Stored data:
○ ○ ○ ○ ○ ○ ○

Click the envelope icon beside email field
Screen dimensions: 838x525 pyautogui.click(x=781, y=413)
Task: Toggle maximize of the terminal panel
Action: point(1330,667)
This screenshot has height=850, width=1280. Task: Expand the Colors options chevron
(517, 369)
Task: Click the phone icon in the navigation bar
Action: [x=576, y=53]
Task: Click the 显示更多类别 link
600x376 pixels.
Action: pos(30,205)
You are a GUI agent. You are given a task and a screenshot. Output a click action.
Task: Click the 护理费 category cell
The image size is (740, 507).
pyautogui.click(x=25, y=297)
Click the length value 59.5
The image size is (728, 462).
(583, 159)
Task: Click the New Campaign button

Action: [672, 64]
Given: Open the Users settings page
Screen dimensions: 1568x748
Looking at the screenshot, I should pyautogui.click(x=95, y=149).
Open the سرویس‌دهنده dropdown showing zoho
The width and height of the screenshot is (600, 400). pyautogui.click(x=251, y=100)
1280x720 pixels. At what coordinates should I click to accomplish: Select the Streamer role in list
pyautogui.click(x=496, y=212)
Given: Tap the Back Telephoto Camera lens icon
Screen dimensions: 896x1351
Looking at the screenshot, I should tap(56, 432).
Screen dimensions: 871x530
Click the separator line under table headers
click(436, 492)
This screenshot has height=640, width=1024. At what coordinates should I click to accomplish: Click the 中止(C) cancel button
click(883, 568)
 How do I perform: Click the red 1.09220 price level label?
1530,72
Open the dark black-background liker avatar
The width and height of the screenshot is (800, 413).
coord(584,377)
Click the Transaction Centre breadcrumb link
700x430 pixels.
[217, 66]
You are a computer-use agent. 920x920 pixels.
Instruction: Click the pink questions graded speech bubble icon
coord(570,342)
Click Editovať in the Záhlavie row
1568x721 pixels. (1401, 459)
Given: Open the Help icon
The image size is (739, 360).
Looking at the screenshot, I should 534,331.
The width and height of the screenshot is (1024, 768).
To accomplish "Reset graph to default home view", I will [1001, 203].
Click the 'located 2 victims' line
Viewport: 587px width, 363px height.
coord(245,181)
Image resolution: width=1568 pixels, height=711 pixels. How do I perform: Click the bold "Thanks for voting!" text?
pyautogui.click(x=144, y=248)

○ ○ ○ ○ ○ ○ ○

AIM OF THE EXERCISE:
Begin at the top of the records above and quote each line exactly, ending with the line that contains "You are a GUI".

SOLVED PROBLEM:
Click the envelope icon beside email field
Screen dimensions: 838x525 pyautogui.click(x=781, y=413)
Task: Toggle maximize of the terminal panel
Action: point(1330,667)
This screenshot has height=850, width=1280. Task: Expand the Colors options chevron
(517, 369)
Task: Click the phone icon in the navigation bar
Action: [x=576, y=53]
Task: Click the 显示更多类别 link
600x376 pixels.
Action: pos(30,205)
You are a GUI agent. You are given a task and a screenshot. Output a click action.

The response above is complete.